**EXERCISE BRIEF:** Word for word, set down the records and skip each picture.

Records drawn from a dataset

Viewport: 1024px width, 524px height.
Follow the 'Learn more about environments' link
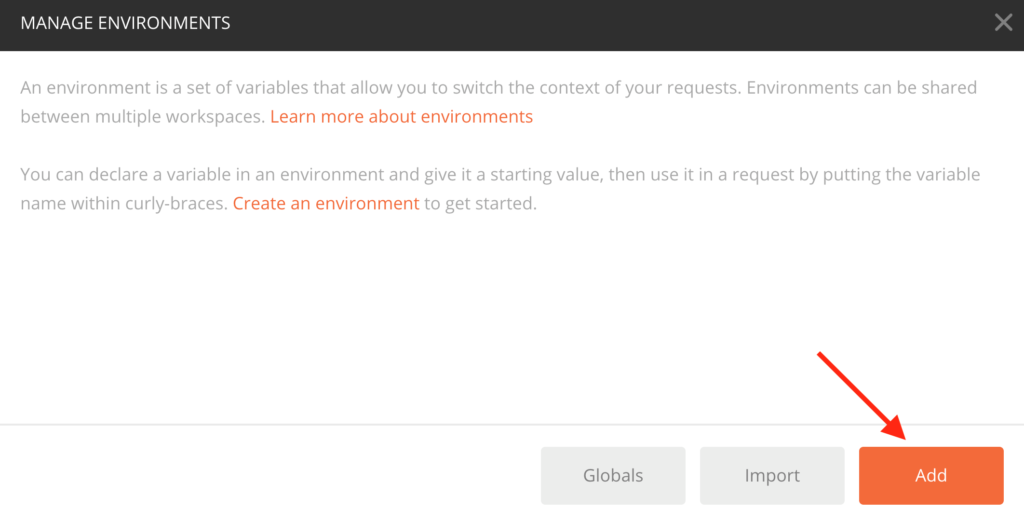pos(401,116)
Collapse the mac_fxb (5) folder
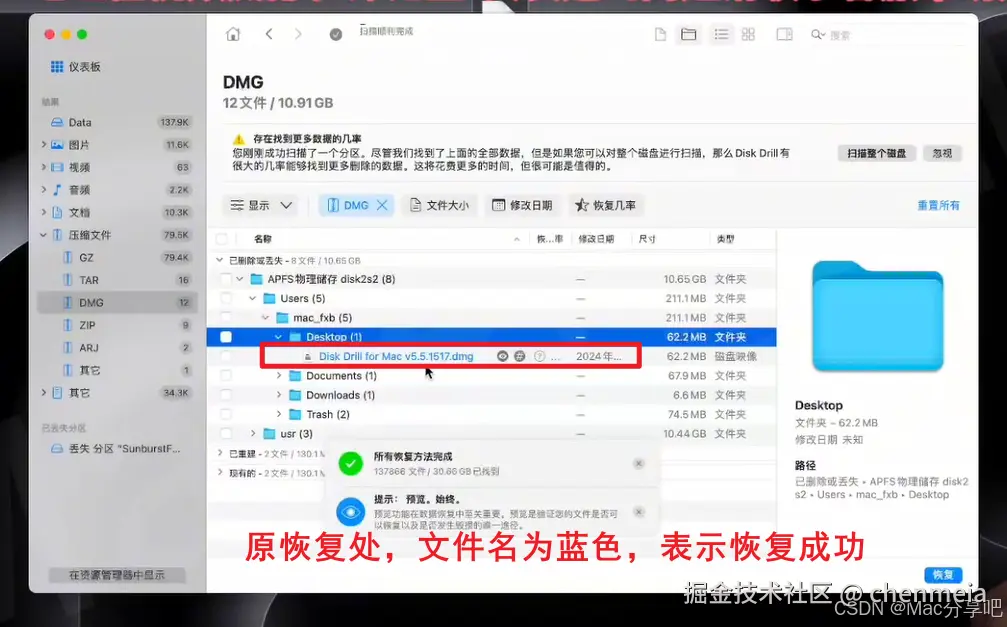This screenshot has height=627, width=1007. (x=264, y=317)
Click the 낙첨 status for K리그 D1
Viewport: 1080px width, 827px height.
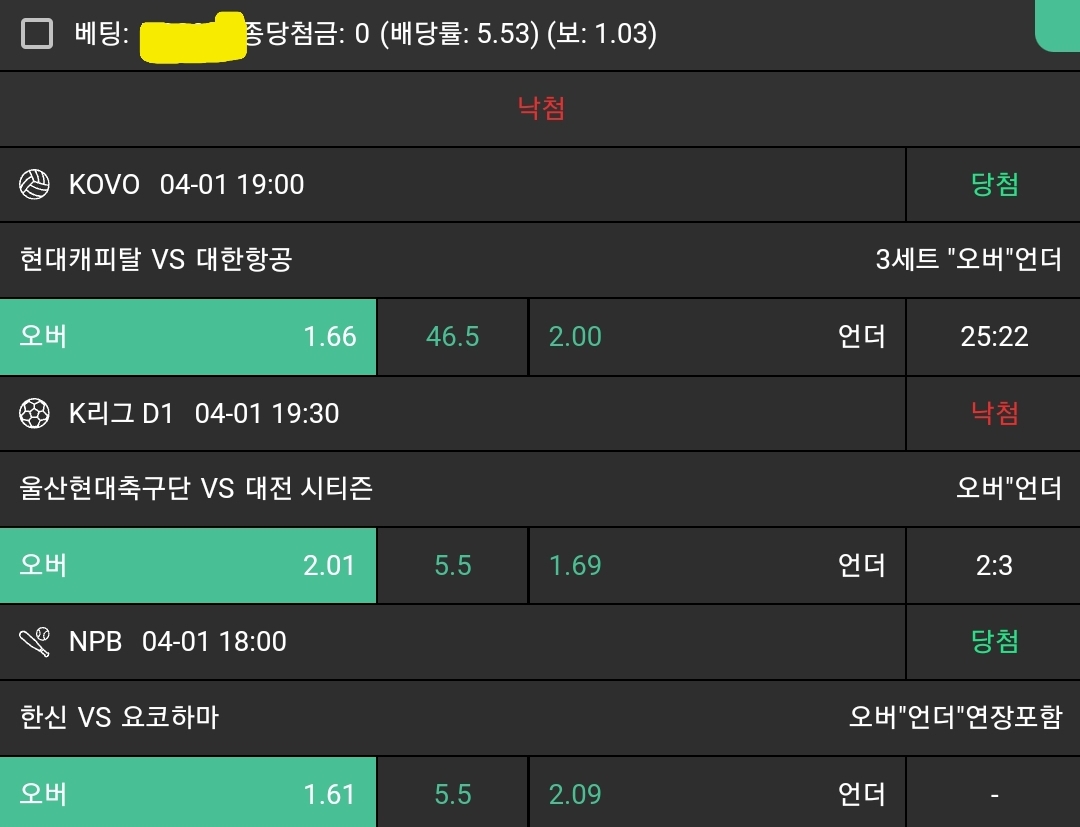994,413
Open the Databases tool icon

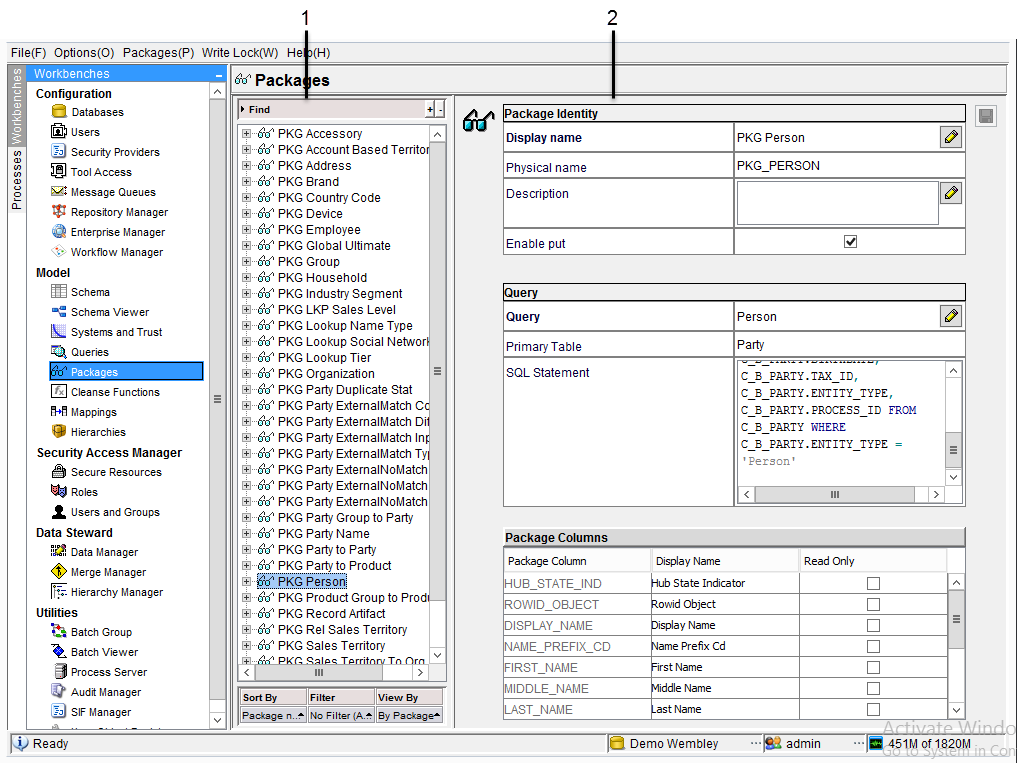pos(59,112)
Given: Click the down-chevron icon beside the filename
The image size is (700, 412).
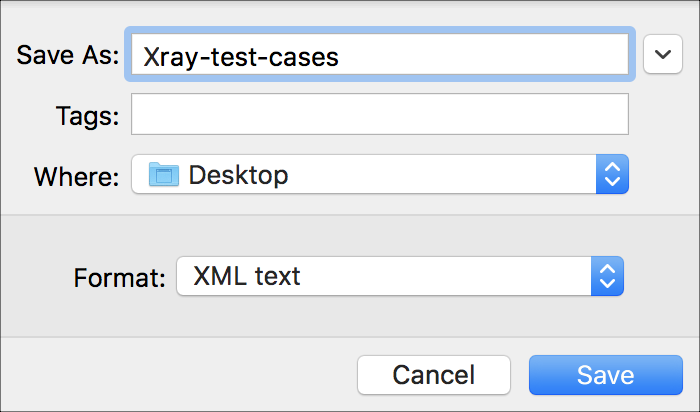Looking at the screenshot, I should 662,54.
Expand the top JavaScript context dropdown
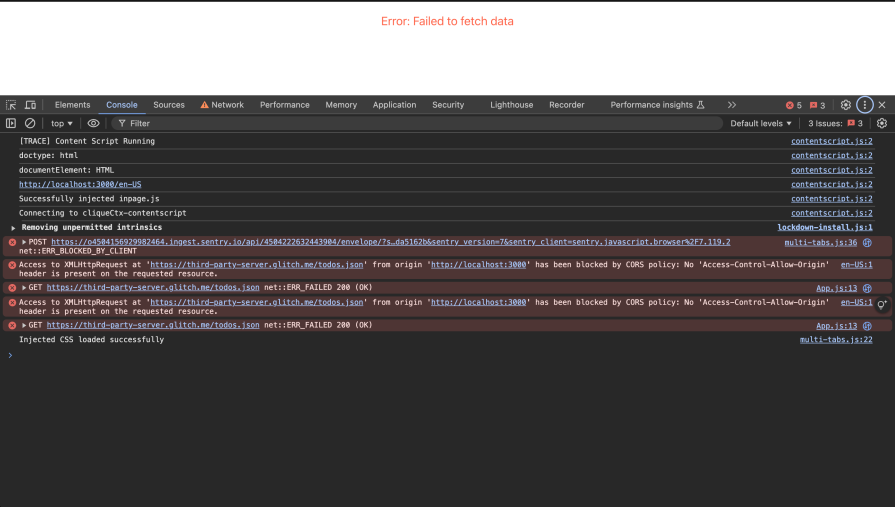895x507 pixels. [62, 123]
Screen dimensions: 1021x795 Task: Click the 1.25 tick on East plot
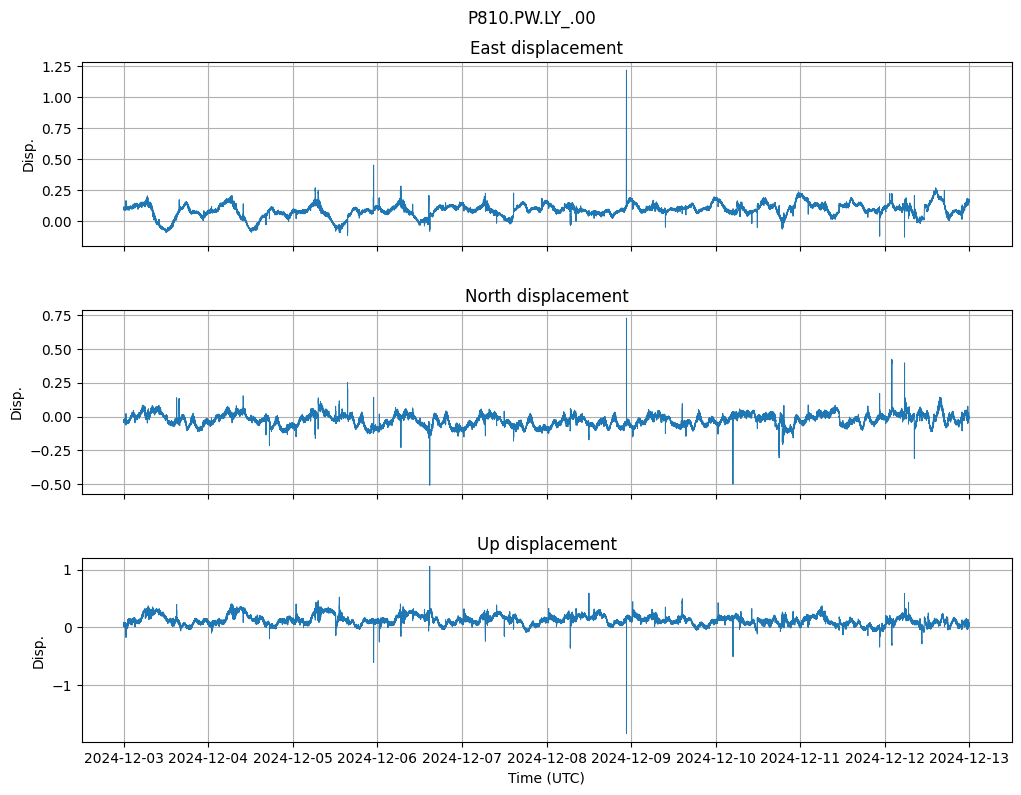[x=56, y=67]
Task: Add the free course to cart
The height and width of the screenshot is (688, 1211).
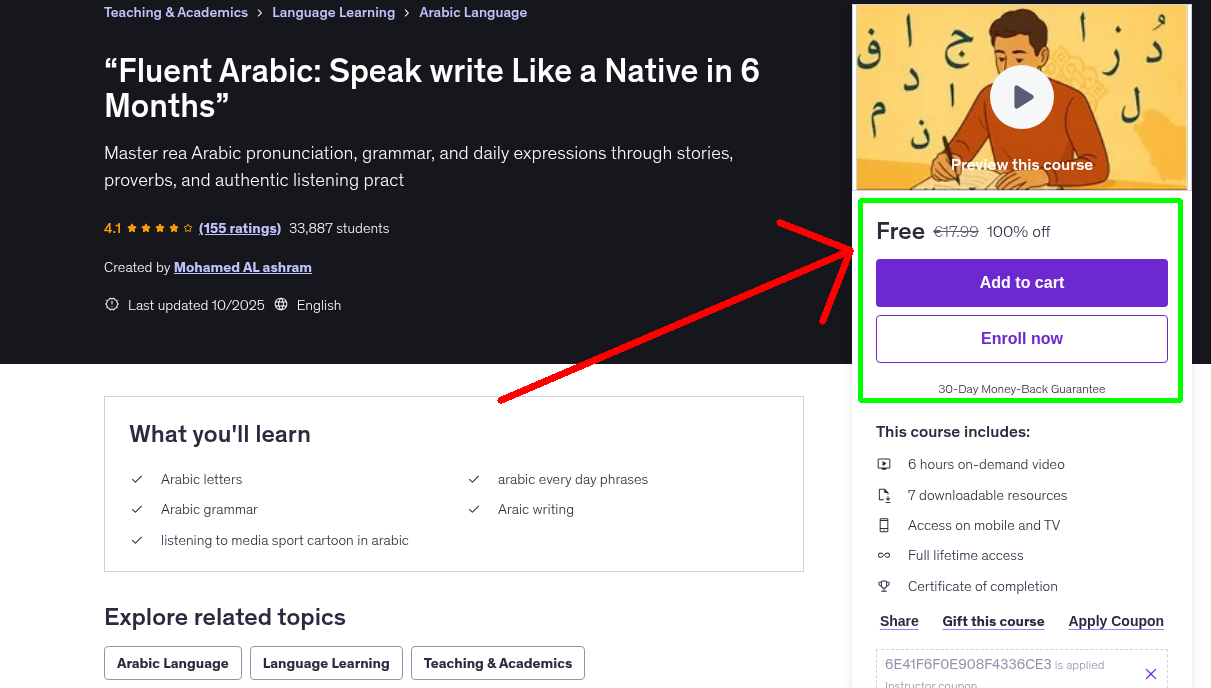Action: point(1021,283)
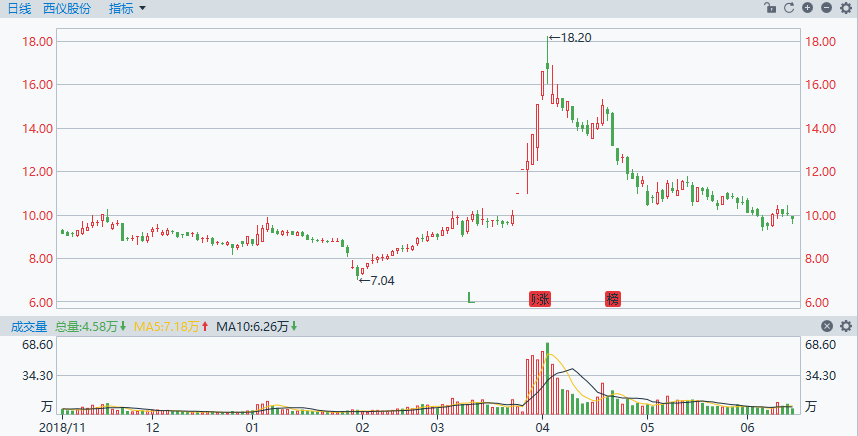Zoom in using the plus icon

pyautogui.click(x=808, y=8)
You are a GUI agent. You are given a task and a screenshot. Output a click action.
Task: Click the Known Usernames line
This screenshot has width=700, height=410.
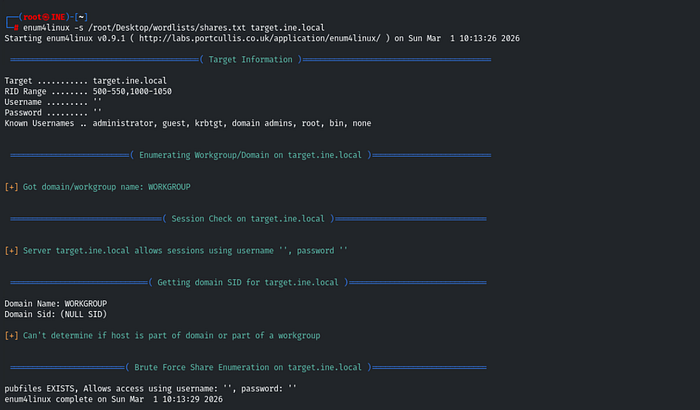tap(188, 123)
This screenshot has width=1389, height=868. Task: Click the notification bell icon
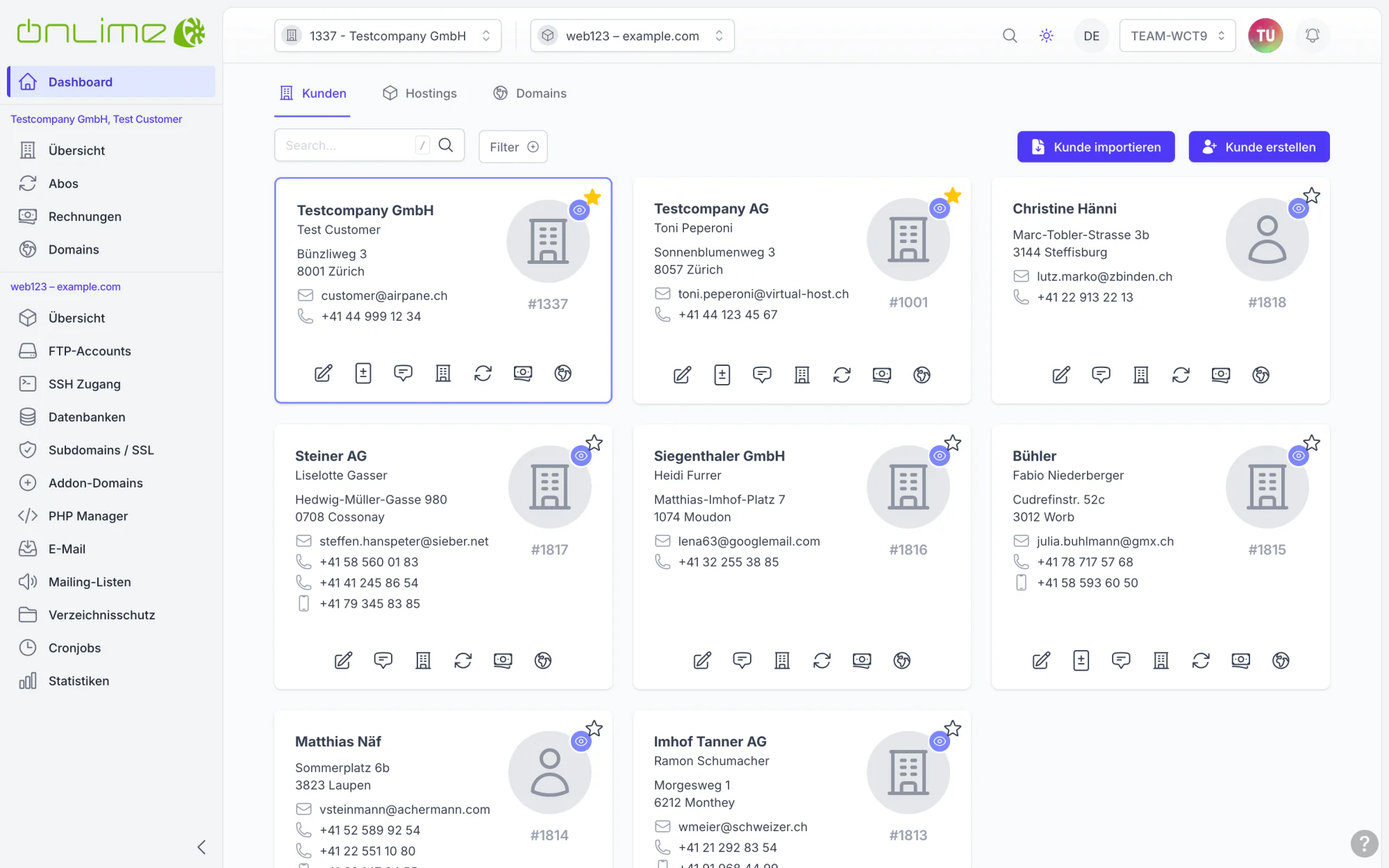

**OUTPUT:**
Viewport: 1024px width, 524px height.
Follow the 'Learn more about environments' link
pos(401,116)
Collapse the mac_fxb (5) folder
This screenshot has height=627, width=1007. (x=264, y=317)
Click the 낙첨 status for K리그 D1
Viewport: 1080px width, 827px height.
994,413
Open the Databases tool icon

pos(59,112)
Given: Click the down-chevron icon beside the filename
The image size is (700, 412).
Looking at the screenshot, I should 662,54.
Expand the top JavaScript context dropdown
895x507 pixels. [62, 123]
Screen dimensions: 1021x795 Task: Click the 1.25 tick on East plot
[x=56, y=67]
Task: Add the free course to cart
The height and width of the screenshot is (688, 1211).
Action: point(1021,283)
Zoom in using the plus icon

pyautogui.click(x=808, y=8)
You are a GUI agent. You are given a task and a screenshot. Output a click action.
Task: Click the Known Usernames line
This screenshot has width=700, height=410.
tap(188, 123)
This screenshot has width=1389, height=868. Task: Click the notification bell icon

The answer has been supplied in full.